- **RECORDS FOR THIS TASK**
******************************
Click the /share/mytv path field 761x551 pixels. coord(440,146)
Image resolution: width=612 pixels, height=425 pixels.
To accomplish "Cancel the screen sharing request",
******************************
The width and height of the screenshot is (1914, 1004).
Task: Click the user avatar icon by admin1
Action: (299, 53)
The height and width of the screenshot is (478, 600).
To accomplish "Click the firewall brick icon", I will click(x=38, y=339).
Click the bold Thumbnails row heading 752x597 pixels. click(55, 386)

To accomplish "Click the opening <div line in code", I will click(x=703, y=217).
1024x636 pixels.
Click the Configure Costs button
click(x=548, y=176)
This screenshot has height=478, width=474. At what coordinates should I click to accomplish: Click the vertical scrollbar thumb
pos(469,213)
******************************
- **TASK TO COMPLETE**
All lines above between those holding "Click the /share/mytv" and "the screen sharing", inclusive, must be set down unchanged, and no other line may be included.

- **ANSWER TO THIS TASK**
Click the /share/mytv path field 761x551 pixels. coord(440,146)
Image resolution: width=612 pixels, height=425 pixels.
To accomplish "Cancel the screen sharing request",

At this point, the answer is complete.